#### Problem description
Copy out the records so that each line matches the original.

[Items from a data source]

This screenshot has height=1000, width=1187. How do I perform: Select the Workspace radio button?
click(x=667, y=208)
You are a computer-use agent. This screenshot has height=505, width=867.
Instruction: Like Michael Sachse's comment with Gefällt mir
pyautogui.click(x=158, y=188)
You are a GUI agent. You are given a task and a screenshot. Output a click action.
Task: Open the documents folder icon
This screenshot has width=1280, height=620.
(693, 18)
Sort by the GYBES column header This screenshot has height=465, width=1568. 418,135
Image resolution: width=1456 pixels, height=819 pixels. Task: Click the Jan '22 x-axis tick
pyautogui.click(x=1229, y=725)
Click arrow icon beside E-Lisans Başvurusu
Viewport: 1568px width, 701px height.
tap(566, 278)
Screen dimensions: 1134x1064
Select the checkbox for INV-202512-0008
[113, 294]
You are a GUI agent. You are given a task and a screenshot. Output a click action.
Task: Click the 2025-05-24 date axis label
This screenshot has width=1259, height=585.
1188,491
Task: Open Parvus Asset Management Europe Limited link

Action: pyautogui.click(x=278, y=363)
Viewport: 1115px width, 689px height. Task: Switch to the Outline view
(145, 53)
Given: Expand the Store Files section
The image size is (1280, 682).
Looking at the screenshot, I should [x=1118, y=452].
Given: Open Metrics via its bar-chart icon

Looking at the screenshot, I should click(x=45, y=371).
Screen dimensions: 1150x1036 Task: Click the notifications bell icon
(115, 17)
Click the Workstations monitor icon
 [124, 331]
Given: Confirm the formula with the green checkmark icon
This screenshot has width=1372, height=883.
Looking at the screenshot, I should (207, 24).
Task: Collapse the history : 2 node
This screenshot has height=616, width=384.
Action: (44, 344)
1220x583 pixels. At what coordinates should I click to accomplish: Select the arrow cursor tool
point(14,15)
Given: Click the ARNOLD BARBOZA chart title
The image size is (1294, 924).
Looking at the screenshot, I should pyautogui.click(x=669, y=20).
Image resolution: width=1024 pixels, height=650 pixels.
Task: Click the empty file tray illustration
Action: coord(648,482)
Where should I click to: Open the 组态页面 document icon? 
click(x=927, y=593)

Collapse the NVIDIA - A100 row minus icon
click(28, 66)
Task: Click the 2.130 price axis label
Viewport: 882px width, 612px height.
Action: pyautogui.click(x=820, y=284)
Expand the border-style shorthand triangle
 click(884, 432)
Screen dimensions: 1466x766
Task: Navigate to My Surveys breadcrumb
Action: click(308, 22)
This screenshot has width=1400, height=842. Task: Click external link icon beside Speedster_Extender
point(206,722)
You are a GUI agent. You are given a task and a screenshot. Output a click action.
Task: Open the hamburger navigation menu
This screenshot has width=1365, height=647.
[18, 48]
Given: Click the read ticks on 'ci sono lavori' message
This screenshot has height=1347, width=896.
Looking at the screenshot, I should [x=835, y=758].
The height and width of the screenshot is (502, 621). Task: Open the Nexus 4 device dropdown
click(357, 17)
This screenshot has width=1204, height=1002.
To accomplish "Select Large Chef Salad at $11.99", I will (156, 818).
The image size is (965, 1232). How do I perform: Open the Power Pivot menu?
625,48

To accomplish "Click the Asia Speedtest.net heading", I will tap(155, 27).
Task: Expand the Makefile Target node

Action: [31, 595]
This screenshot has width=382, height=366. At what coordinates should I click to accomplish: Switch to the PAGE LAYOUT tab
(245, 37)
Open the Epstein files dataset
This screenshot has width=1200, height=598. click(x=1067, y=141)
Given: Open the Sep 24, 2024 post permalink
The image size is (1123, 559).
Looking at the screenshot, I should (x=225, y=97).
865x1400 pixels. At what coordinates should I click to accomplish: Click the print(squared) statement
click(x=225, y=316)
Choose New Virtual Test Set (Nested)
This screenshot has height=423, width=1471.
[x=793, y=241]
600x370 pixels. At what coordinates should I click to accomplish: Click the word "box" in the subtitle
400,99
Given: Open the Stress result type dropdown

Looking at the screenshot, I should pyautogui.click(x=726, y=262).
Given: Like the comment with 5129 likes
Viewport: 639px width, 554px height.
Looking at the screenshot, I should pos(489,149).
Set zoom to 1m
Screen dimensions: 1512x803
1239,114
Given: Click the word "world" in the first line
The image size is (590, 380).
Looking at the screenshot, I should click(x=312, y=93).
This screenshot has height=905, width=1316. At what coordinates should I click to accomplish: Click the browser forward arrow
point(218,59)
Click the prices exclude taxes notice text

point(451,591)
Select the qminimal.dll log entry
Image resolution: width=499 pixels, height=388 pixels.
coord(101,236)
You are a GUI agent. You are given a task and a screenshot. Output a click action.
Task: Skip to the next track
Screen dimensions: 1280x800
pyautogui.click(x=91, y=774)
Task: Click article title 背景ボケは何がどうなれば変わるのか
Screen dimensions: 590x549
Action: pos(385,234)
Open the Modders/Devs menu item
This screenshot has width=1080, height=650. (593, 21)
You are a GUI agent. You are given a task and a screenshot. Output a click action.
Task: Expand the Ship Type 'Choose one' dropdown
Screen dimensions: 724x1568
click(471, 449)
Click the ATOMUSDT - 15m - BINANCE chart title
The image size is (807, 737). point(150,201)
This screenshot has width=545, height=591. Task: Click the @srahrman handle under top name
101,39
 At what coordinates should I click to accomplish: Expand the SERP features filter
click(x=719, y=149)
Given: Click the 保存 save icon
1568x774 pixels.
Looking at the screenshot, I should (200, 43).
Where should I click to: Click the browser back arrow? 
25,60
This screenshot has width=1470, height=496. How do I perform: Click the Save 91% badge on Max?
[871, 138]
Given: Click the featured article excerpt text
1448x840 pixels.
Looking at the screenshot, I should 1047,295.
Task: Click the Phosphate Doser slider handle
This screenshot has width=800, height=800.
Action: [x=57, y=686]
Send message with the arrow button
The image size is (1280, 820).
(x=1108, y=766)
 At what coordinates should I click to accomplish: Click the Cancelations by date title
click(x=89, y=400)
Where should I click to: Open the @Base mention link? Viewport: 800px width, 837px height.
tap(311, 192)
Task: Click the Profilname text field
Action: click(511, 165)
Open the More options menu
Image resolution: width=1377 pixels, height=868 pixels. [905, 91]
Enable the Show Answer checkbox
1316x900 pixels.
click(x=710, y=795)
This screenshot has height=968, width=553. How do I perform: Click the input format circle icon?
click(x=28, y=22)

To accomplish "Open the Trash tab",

#### Exercise result
This screenshot has height=1000, width=1187. How do I perform: Select the Workspace radio button?
click(x=667, y=208)
You are a computer-use agent. This screenshot has height=505, width=867.
Instruction: Like Michael Sachse's comment with Gefällt mir
pyautogui.click(x=158, y=188)
You are a GUI agent. You are given a task and a screenshot. Output a click action.
Task: Open the documents folder icon
This screenshot has width=1280, height=620.
(693, 18)
Sort by the GYBES column header This screenshot has height=465, width=1568. 418,135
Image resolution: width=1456 pixels, height=819 pixels. Task: Click the Jan '22 x-axis tick
pyautogui.click(x=1229, y=725)
Click arrow icon beside E-Lisans Başvurusu
Viewport: 1568px width, 701px height.
tap(566, 278)
Screen dimensions: 1134x1064
Select the checkbox for INV-202512-0008
[113, 294]
You are a GUI agent. You are given a task and a screenshot. Output a click action.
Task: Click the 2025-05-24 date axis label
This screenshot has width=1259, height=585.
1188,491
Task: Open Parvus Asset Management Europe Limited link

Action: pyautogui.click(x=278, y=363)
Viewport: 1115px width, 689px height. Task: Switch to the Outline view
(145, 53)
Given: Expand the Store Files section
The image size is (1280, 682).
Looking at the screenshot, I should [x=1118, y=452].
Given: Open Metrics via its bar-chart icon

Looking at the screenshot, I should click(x=45, y=371).
Screen dimensions: 1150x1036 Task: Click the notifications bell icon
(115, 17)
Click the Workstations monitor icon
 [124, 331]
Given: Confirm the formula with the green checkmark icon
This screenshot has width=1372, height=883.
Looking at the screenshot, I should (207, 24).
Task: Collapse the history : 2 node
This screenshot has height=616, width=384.
Action: (44, 344)
1220x583 pixels. At what coordinates should I click to accomplish: Select the arrow cursor tool
point(14,15)
Given: Click the ARNOLD BARBOZA chart title
The image size is (1294, 924).
Looking at the screenshot, I should pyautogui.click(x=669, y=20).
Image resolution: width=1024 pixels, height=650 pixels.
Task: Click the empty file tray illustration
Action: coord(648,482)
Where should I click to: Open the 组态页面 document icon? 
click(x=927, y=593)

Collapse the NVIDIA - A100 row minus icon
click(28, 66)
Task: Click the 2.130 price axis label
Viewport: 882px width, 612px height.
Action: pyautogui.click(x=820, y=284)
Expand the border-style shorthand triangle
 click(884, 432)
Screen dimensions: 1466x766
Task: Navigate to My Surveys breadcrumb
Action: click(308, 22)
This screenshot has width=1400, height=842. Task: Click external link icon beside Speedster_Extender
point(206,722)
You are a GUI agent. You are given a task and a screenshot. Output a click action.
Task: Open the hamburger navigation menu
This screenshot has width=1365, height=647.
[18, 48]
Given: Click the read ticks on 'ci sono lavori' message
This screenshot has height=1347, width=896.
Looking at the screenshot, I should [x=835, y=758].
The height and width of the screenshot is (502, 621). Task: Open the Nexus 4 device dropdown
click(357, 17)
This screenshot has width=1204, height=1002.
To accomplish "Select Large Chef Salad at $11.99", I will (156, 818).
The image size is (965, 1232). How do I perform: Open the Power Pivot menu?
625,48

To accomplish "Click the Asia Speedtest.net heading", I will tap(155, 27).
Task: Expand the Makefile Target node

Action: [31, 595]
This screenshot has width=382, height=366. At what coordinates should I click to accomplish: Switch to the PAGE LAYOUT tab
(245, 37)
Open the Epstein files dataset
This screenshot has width=1200, height=598. click(x=1067, y=141)
Given: Open the Sep 24, 2024 post permalink
The image size is (1123, 559).
Looking at the screenshot, I should (x=225, y=97).
865x1400 pixels. At what coordinates should I click to accomplish: Click the print(squared) statement
click(x=225, y=316)
Choose New Virtual Test Set (Nested)
This screenshot has height=423, width=1471.
[x=793, y=241]
600x370 pixels. At what coordinates should I click to accomplish: Click the word "box" in the subtitle
400,99
Given: Open the Stress result type dropdown

Looking at the screenshot, I should pyautogui.click(x=726, y=262).
Given: Like the comment with 5129 likes
Viewport: 639px width, 554px height.
Looking at the screenshot, I should pos(489,149).
Set zoom to 1m
Screen dimensions: 1512x803
1239,114
Given: Click the word "world" in the first line
The image size is (590, 380).
Looking at the screenshot, I should click(x=312, y=93).
This screenshot has height=905, width=1316. At what coordinates should I click to accomplish: Click the browser forward arrow
point(218,59)
Click the prices exclude taxes notice text

point(451,591)
Select the qminimal.dll log entry
Image resolution: width=499 pixels, height=388 pixels.
coord(101,236)
You are a GUI agent. You are given a task and a screenshot. Output a click action.
Task: Skip to the next track
Screen dimensions: 1280x800
pyautogui.click(x=91, y=774)
Task: Click article title 背景ボケは何がどうなれば変わるのか
Screen dimensions: 590x549
Action: pos(385,234)
Open the Modders/Devs menu item
This screenshot has width=1080, height=650. (593, 21)
You are a GUI agent. You are given a task and a screenshot. Output a click action.
Task: Expand the Ship Type 'Choose one' dropdown
Screen dimensions: 724x1568
click(471, 449)
Click the ATOMUSDT - 15m - BINANCE chart title
The image size is (807, 737). point(150,201)
This screenshot has width=545, height=591. Task: Click the @srahrman handle under top name
101,39
 At what coordinates should I click to accomplish: Expand the SERP features filter
click(x=719, y=149)
Given: Click the 保存 save icon
1568x774 pixels.
Looking at the screenshot, I should (200, 43).
Where should I click to: Click the browser back arrow? 
25,60
This screenshot has width=1470, height=496. How do I perform: Click the Save 91% badge on Max?
[871, 138]
Given: Click the featured article excerpt text
1448x840 pixels.
Looking at the screenshot, I should 1047,295.
Task: Click the Phosphate Doser slider handle
This screenshot has width=800, height=800.
Action: [x=57, y=686]
Send message with the arrow button
The image size is (1280, 820).
(x=1108, y=766)
 At what coordinates should I click to accomplish: Click the Cancelations by date title
click(x=89, y=400)
Where should I click to: Open the @Base mention link? Viewport: 800px width, 837px height.
tap(311, 192)
Task: Click the Profilname text field
Action: click(511, 165)
Open the More options menu
Image resolution: width=1377 pixels, height=868 pixels. [905, 91]
Enable the Show Answer checkbox
1316x900 pixels.
click(x=710, y=795)
This screenshot has height=968, width=553. How do I perform: Click the input format circle icon?
click(x=28, y=22)

To accomplish "Open the Trash tab",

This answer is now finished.